WHAT YOU HAVE TO DO: A faithful copy of the entries is required, with no images in it.

ENTRIES PROVIDED:
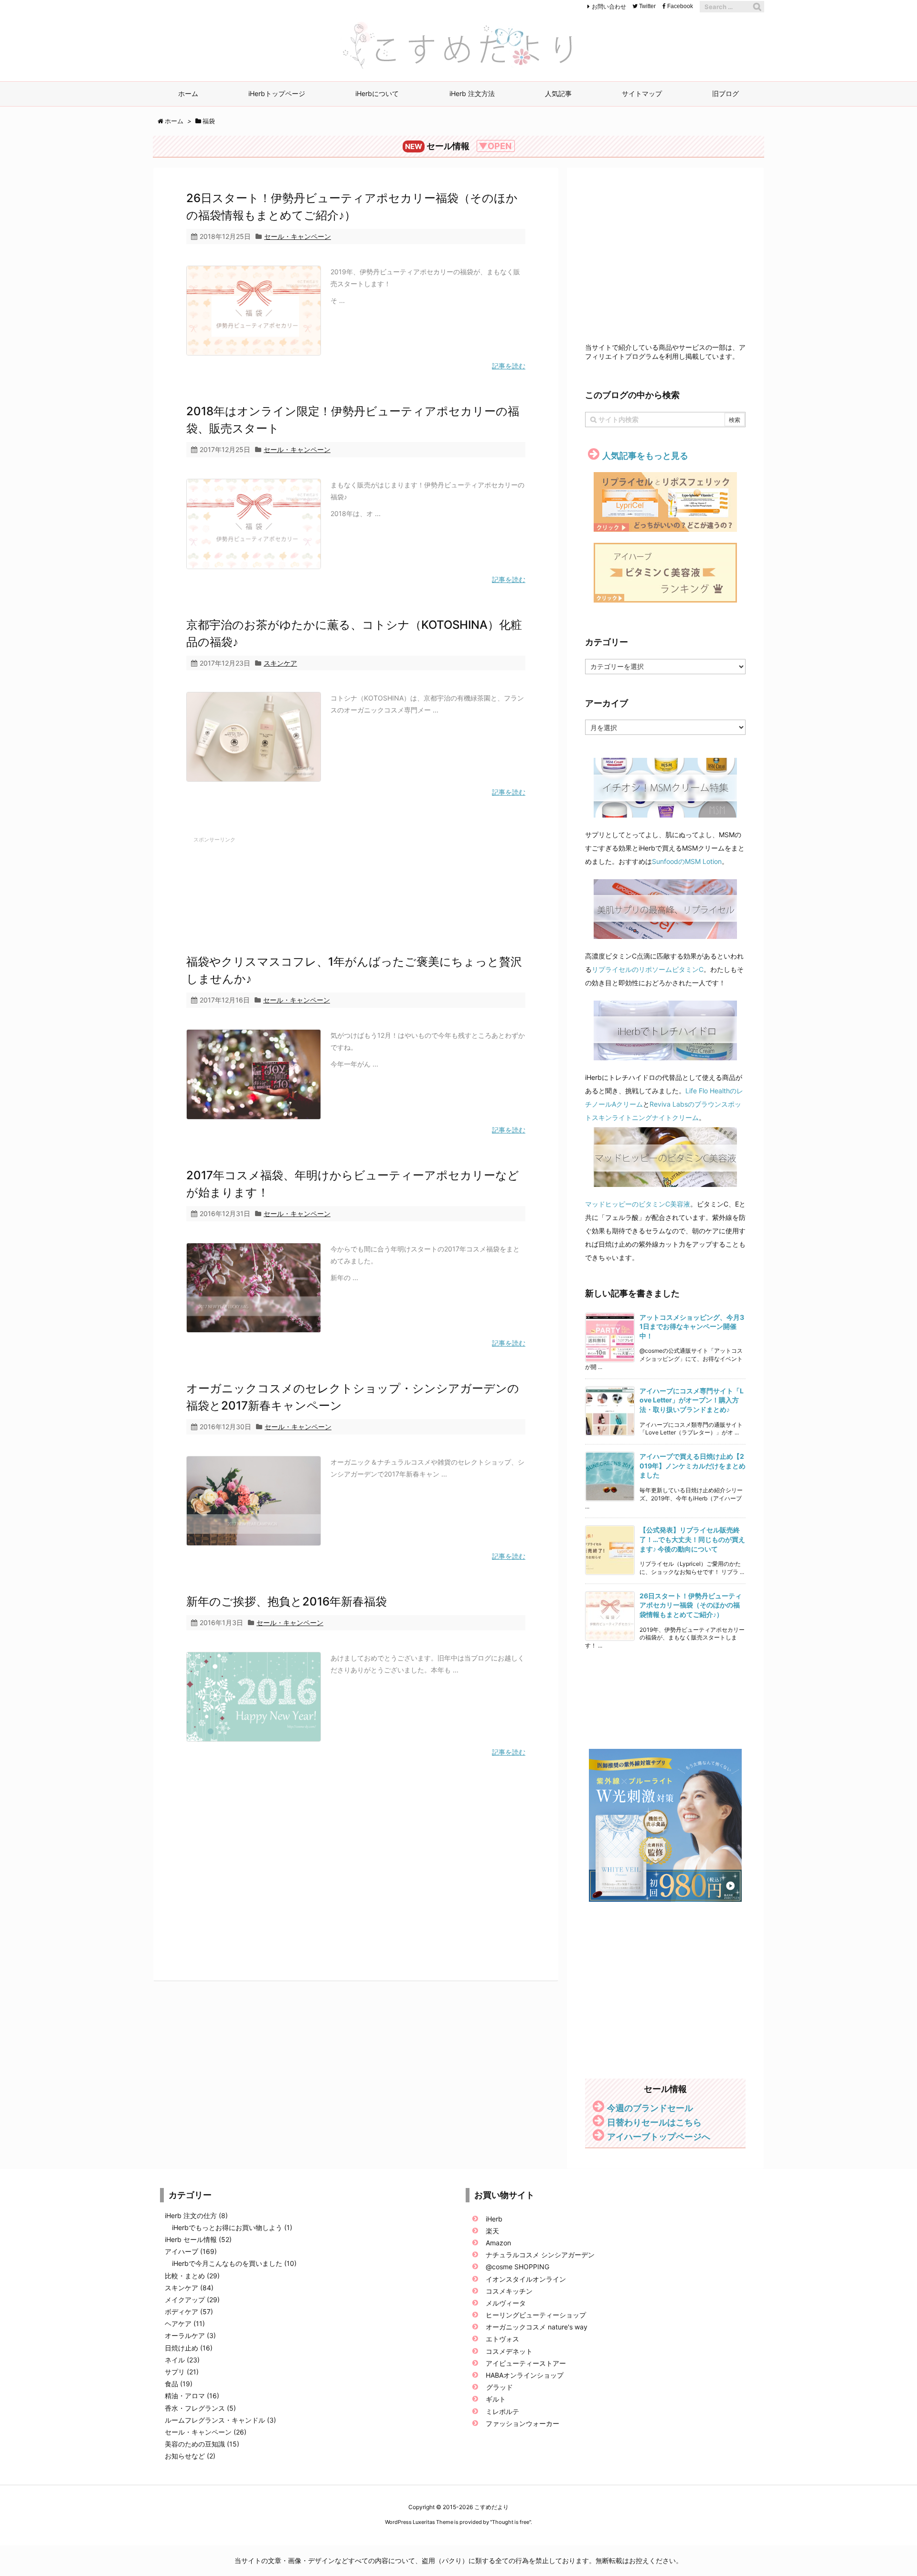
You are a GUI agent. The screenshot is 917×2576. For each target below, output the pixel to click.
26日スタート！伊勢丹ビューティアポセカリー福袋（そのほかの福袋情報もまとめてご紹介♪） (691, 1605)
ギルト (496, 2399)
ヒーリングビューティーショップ (536, 2315)
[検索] (757, 6)
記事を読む (508, 366)
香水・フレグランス (200, 2408)
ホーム (174, 121)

SOLUTION TO THIS TASK:
You are a GUI agent. The screenshot is 917×2576. For each target below, output the pixel to click.
26日スタート！伊勢丹ビューティアポセカリー福袋（そのほかの福袋情報もまとめてご紹介♪） (691, 1605)
ギルト (496, 2399)
ヒーリングビューティーショップ (536, 2315)
[検索] (757, 6)
記事を読む (508, 366)
香水・フレグランス (200, 2408)
ホーム (174, 121)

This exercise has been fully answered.